Но как же так, какой Пушкин нескромный, он написал: «Я памятник воздвиг себе нерукотворный»! И вот для меня сошлись эти две вещи, и только потом, позже, я понял, что проблема в том, что, когда я говорю «я», я несу ответственность за всё, что я после этого скажу. Поверьте мне, что бы я в этой жизни ни совершил, что бы я ни сделал, я за это несу ответственность. Потом, ночью, в туалете, – что там у меня происходит, это никого не касается, это мои проблемы. Поэтому я так ненавижу состояние похмелья или когда бьют себя в грудь...

– То есть ответственность – оборотная сторона свободы быть самим собой?

– Да. Сейчас мы много говорим о демократии, но я считаю, что все юридические ограничения ничто по сравнению с ответственностью за то, что ты делаешь.
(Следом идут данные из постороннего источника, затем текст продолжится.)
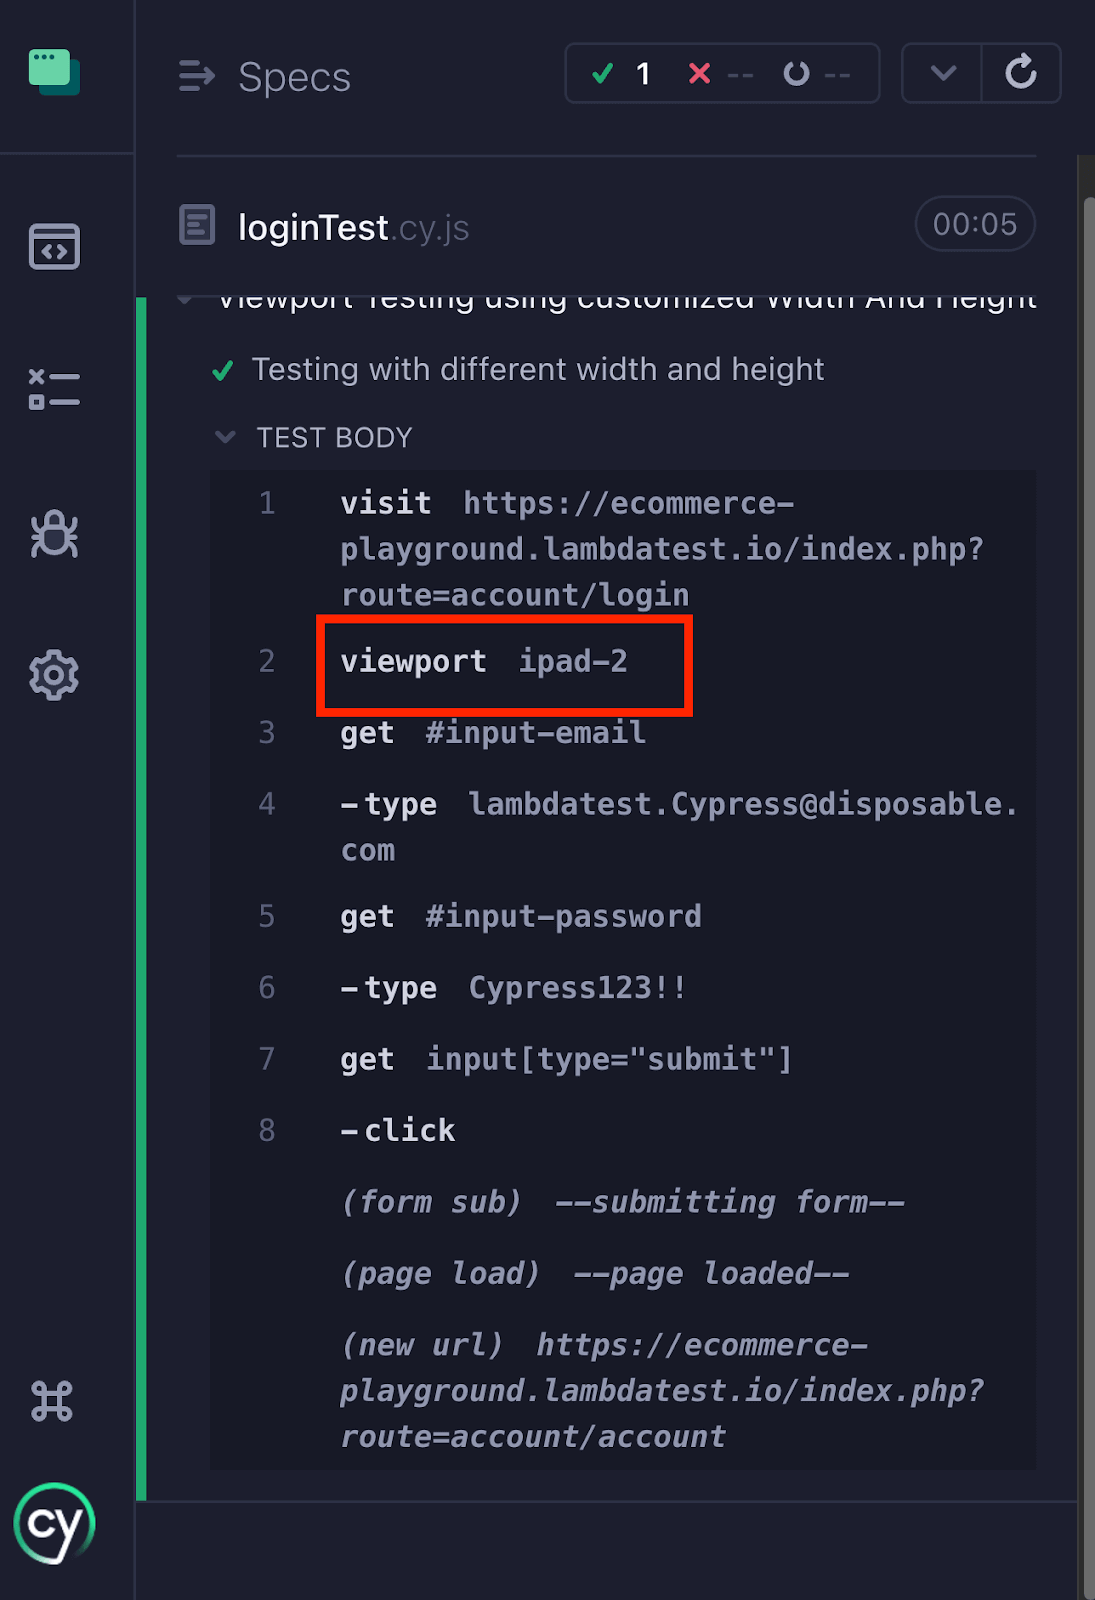The height and width of the screenshot is (1600, 1095).
Task: Rerun all tests with reload icon
Action: [1020, 73]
Это трудно, в хоре удобнее.

– Создание своего театра от нежелания «петь в хоре»?

– Сначала всё было элементарно, были студенты, мой курс, они оставались на улице, а на улице холодно, во мне сидит моя армянская кровь, и, чтобы не оставлять их вне дома, решили создать театр. Это был путь, он стоил мне здоровья. И те, кто хоть раз создавал семью, поймут меня. Потому что сложности в одном – в совместимости, главная проблема – проблема единомышленников. Но после этого уже нет «ваш» театр, дальше лидерство должно быть завоёвано честным путём... И это ещё один мой манок в жизни.

Я играл в спектакле Беккета «Последняя лента Крэпа». Спектакль кончился, и кто-то пришёл из раздевалки и говорит: «Там одна женщина сказала: «О, если бы я знала, я бы ни за что не пошла – это напомнило мне моего отца». И это для меня самое дорогое – не то, что я лауреат, народный артист и т.д., а вот это. Значит, кого-то пробило.